Liberty is a town in Waldo County, Maine, United States. The population was 934 at the 2020 census.

==History==
The first European (English) people moved into the area in and around Liberty in the late 18th century. The first settlement was then known as Davistown Plantation, which is incorporated into neighboring Montville in the early 19th century. Mills in Liberty produced materials that were used in the shipbuilding industry that thrived in nearby coastal towns, such as Waldoboro, during the early 19th century.

In 1827, Liberty separated from Montville and was incorporated as a town.

The middle to late 19th century saw a decline in population and goods produced. This correlates with the decline of the shipbuilding industry.

==Geography==
According to the United States Census Bureau, the town has a total area of 28.40 sqmi, of which 26.00 sqmi is land and 2.40 sqmi is water.

Liberty is served by Maine State Routes 3, 220, and 173. It is bordered on the north by Montville, on the east by Searsmont, on the southeast by Appleton, on the southwest by Washington and on the west by Palermo.

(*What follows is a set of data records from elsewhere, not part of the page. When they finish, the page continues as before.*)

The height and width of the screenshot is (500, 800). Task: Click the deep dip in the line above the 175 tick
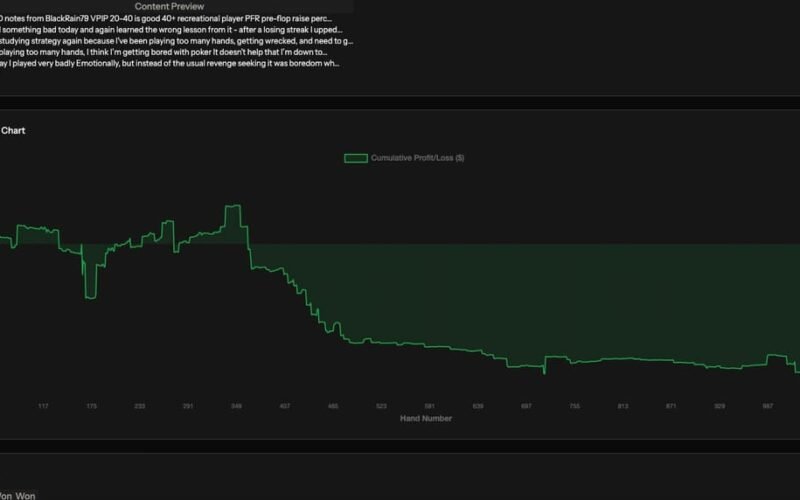[x=91, y=296]
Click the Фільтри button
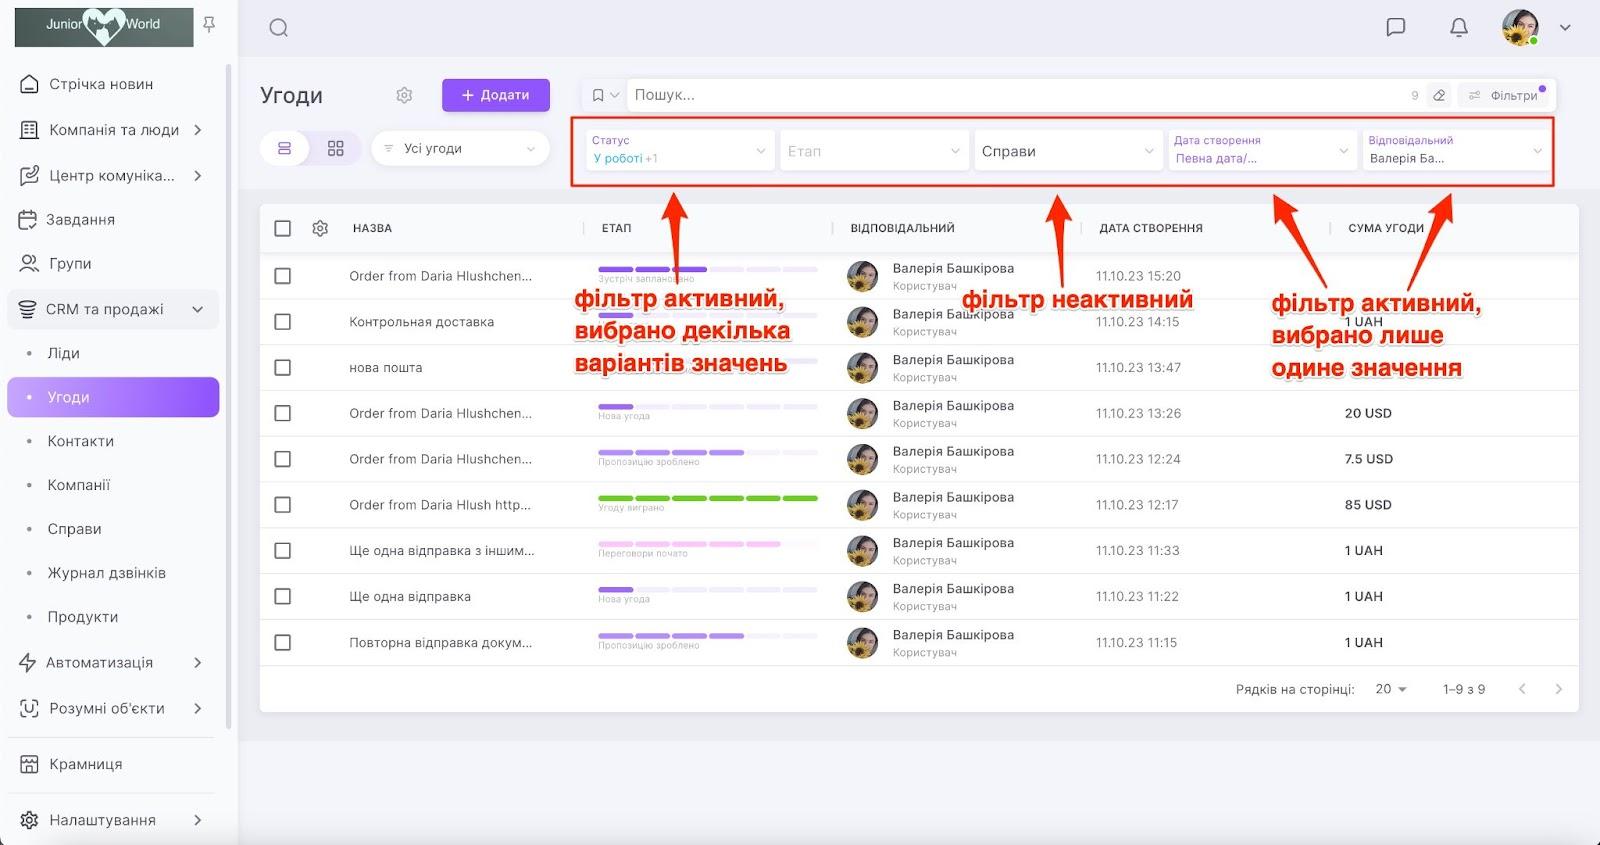The height and width of the screenshot is (845, 1600). (1504, 95)

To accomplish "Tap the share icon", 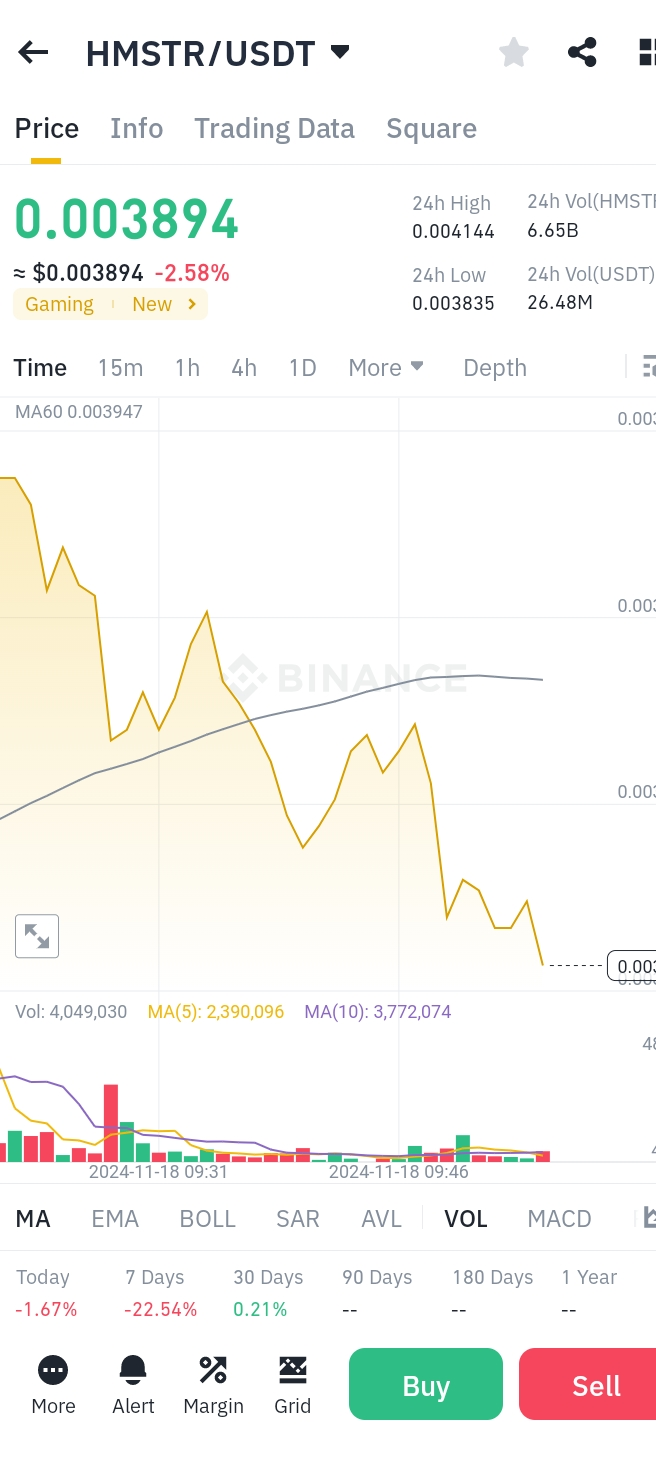I will click(x=582, y=53).
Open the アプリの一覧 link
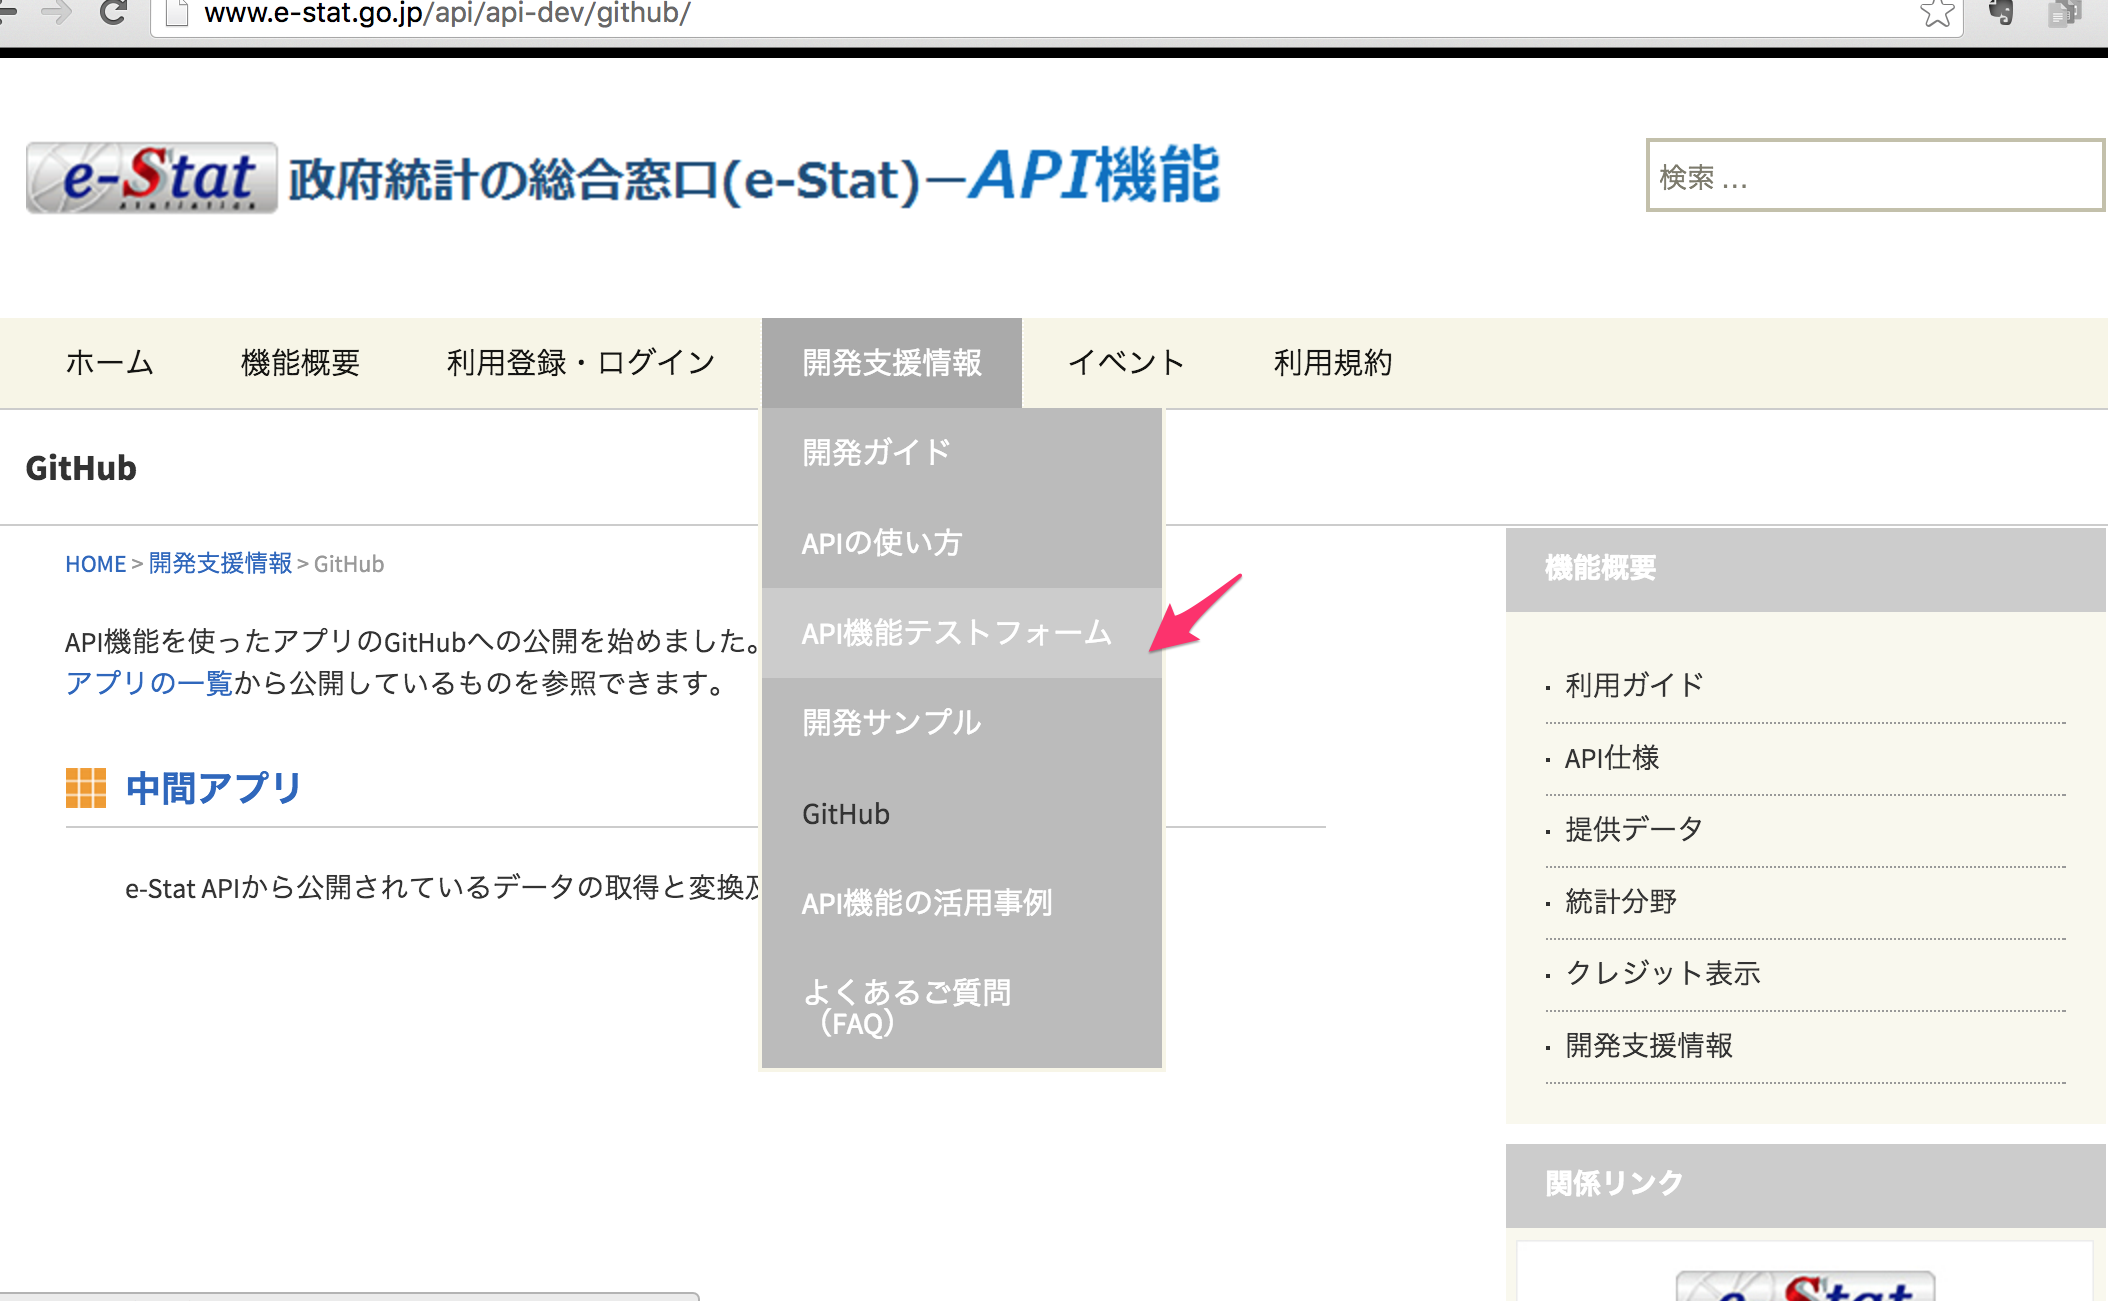The width and height of the screenshot is (2108, 1301). [148, 684]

Liberty is home to Lake St. George State Park.

==Demographics==

Historical population
| Census | Pop. | Note | %± |
| 1830 | 676 |  | — |
| 1840 | 895 |  | 32.4% |
| 1850 | 1,116 |  | 24.7% |
| 1860 | 1,095 |  | −1.9% |
| 1870 | 907 |  | −17.2% |
| 1880 | 970 |  | 6.9% |
| 1890 | 835 |  | −13.9% |
| 1900 | 737 |  | −11.7% |
| 1910 | 650 |  | −11.8% |
| 1920 | 571 |  | −12.2% |
| 1930 | 516 |  | −9.6% |
| 1940 | 499 |  | −3.3% |
| 1950 | 497 |  | −0.4% |
| 1960 | 458 |  | −7.8% |
| 1970 | 515 |  | 12.4% |
| 1980 | 694 |  | 34.8% |
| 1990 | 790 |  | 13.8% |
| 2000 | 927 |  | 17.3% |
| 2010 | 913 |  | −1.5% |
| 2020 | 934 |  | 2.3% |
U.S. Decennial Census

===2010 census===
As of the census of As of 2010, there were 913 people, 395 households, and 259 families living in the town. The population density was 35.1 PD/sqmi. There were 718 housing units at an average density of 27.6 /sqmi. The racial makeup of the town was 97.3% White, 0.2% African American, 0.7% Native American, 0.1% Pacific Islander, 0.1% from other races, and 1.6% from two or more races. Hispanic or Latino of any race were 0.4% of the population.

There were 395 households, of which 26.1% had children under the age of 18 living with them, 50.9% were married couples living together, 9.1% had a female householder with no husband present, 5.6% had a male householder with no wife present, and 34.4% were non-families. 29.4% of all households were made up of individuals, and 9.4% had someone living alone who was 65 years of age or older. The average household size was 2.31 and the average family size was 2.83.

The median age in the town was 47.2 years. 21.7% of residents were under the age of 18; 5.4% were between the ages of 18 and 24; 20.1% were from 25 to 44; 38.2% were from 45 to 64; and 14.7% were 65 years of age or older. The gender makeup of the town was 51.5% male and 48.5% female.